After lunch, a friend came by to drop her kid for play date with my boys. Since returning from our travels, my boys have been in Lego LaLa Land, playing hours non-stop, almost making me feel obsolete. So the idea of a play date while feeling unwell is not really dreadful, as their little friend is as much of a Lego passionate as them. And my dear Empregada is watching.
Yet I was enjoying my decaf when the mom and son pair came in, and used this as an excuse to get some company to my sipping. We nicely chatted about mundane things. Then she eventually opened up, talking about her own difficulties to be an efficient, productive, home-based contractual working mom. And self-estime issues related to performing such role.
In this life, where simple errants require logistics and planning (ever gone to the bank for 2 hours? or twice a week? or driven 10 km for it?), it is not difficult for me to equally feel incompetent at performing the regular stuff. In a way, since I arrived here, I have been mostly absorbed with mundane things in the morning, and kids care for the rest of the day.
It brings me back to two elements: self-confidence and work. Since I started my expatriate life, I have met many types of expat wives (the trailing spouses, as we are often labeled). Those who try to keep a professional life, and adapt their career and occupation to their new surroundings, despite the odds. And those who, for various reasons, decide to just make the best of their situation, without a professional take on their occupation - either by painting, golfing, charity work, coffees and chats, language learning, sewing, shopping, hosting, knitting, writing, you name it. In Beijing I even met a group of women, self-labelled "snitch and bitch", meeting around a yarn in a coffee shop. These women who give up their careers are not always doing it by choice, but they seems to enjoy much better time during their posting. I guess I have a guilt factor that hinder fully enjoying these activities as full time ones.
As women who studied for a long time, and worked hard to get (close to have) a career, we give a great value to what we do, and it is always a little difficult to be reduced to be "the wife of" and to really only be remarkable for the quality of your housekeeping skills.
So many of us will try really hard to keep at it, sometimes working remotely, sometimes creating a new career path, sometimes accepting work conditions we would usually rebuke, sometimes creating our own business. Sometimes it is easier, as we have a comparative advantage - maybe our language skills, maybe our own international experience. But most time it won't be easy.
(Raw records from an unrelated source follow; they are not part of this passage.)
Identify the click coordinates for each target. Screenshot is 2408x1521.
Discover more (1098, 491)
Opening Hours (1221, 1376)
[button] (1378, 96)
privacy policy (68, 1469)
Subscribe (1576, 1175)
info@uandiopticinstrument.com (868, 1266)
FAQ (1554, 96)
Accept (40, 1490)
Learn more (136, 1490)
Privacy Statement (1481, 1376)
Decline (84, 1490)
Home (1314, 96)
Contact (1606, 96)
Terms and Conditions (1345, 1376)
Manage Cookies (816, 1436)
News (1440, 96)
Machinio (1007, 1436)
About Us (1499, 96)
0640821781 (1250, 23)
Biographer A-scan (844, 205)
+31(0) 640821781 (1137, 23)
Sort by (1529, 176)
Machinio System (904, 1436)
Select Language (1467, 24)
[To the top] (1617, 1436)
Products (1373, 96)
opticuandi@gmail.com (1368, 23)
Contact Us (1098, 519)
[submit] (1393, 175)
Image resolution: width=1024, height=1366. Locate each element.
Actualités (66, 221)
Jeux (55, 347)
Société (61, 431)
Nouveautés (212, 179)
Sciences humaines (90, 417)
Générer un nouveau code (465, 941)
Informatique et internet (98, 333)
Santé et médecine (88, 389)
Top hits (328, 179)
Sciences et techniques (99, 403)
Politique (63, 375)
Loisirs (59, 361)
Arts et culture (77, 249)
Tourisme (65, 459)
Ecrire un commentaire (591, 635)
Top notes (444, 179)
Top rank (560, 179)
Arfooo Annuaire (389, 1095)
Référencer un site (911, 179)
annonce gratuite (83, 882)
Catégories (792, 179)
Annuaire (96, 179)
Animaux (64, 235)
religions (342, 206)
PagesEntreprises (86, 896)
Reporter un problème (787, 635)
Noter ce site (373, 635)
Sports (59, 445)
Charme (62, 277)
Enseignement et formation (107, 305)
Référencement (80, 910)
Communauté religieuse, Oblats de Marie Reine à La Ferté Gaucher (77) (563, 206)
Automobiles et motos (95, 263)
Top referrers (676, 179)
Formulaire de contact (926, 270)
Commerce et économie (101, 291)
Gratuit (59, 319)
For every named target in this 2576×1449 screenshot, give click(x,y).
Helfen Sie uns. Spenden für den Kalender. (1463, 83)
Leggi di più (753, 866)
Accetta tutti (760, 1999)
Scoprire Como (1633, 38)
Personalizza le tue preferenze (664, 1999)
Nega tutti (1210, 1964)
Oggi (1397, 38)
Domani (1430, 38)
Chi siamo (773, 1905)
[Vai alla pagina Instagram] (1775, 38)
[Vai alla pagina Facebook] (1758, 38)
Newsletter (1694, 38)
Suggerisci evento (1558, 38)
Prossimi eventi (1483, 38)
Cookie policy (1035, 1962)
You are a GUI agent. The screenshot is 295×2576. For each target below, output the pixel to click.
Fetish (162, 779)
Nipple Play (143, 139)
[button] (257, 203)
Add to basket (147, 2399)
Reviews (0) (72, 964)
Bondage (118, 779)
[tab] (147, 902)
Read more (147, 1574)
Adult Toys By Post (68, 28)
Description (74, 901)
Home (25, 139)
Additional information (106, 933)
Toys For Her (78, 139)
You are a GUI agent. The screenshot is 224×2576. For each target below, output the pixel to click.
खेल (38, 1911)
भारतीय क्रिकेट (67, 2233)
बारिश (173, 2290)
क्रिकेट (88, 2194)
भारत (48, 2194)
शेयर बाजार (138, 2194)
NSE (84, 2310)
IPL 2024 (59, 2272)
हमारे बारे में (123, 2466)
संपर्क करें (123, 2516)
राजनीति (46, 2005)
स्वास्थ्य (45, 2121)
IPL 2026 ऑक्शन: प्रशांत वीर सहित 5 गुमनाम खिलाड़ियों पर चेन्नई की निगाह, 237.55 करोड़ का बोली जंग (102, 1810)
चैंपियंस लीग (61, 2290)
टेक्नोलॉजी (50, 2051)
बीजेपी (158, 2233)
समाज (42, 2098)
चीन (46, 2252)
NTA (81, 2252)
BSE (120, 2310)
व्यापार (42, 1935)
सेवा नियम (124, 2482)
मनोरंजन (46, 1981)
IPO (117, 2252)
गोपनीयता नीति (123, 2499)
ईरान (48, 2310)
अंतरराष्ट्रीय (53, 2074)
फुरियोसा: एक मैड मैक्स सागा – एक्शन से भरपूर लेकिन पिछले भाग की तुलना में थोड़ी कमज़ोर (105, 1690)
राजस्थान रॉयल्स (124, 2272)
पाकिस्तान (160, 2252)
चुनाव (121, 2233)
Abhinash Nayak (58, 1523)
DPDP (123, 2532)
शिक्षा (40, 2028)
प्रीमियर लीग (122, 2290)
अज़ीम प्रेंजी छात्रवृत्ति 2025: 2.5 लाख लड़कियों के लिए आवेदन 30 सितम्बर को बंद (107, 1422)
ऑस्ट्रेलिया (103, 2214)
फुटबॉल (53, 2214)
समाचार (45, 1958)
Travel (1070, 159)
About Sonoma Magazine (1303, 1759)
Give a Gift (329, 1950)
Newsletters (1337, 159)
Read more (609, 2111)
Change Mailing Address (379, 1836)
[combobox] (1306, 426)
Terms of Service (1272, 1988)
My friend's pain certainly comes from working in isolation, on tight deadlines, in a very competitive environment where she is somewhat disadvantaged, by working remotely and intermittently. I share her pain. I have experienced this in China, and now, although I am not officially working, I am somewhat feeling this, the disadvantage and the loneliness of writing articles on my own. The feeling of not really being able to realize oneself fully, professionally and/or personally, and to feel lost or forgotten behind the action.
But in fact this post will probably need to be expanded later, as there is so much to be said about being a working mother, a home-based working mom (there is a contradiction just in this label), and a mutant-always-reinventing-yourself-professional due to our constant rotation of postings linked to our expatriate status. Have you ever imagine how much energy it takes? Maybe that is why today I just laid low in the morning. That felt better.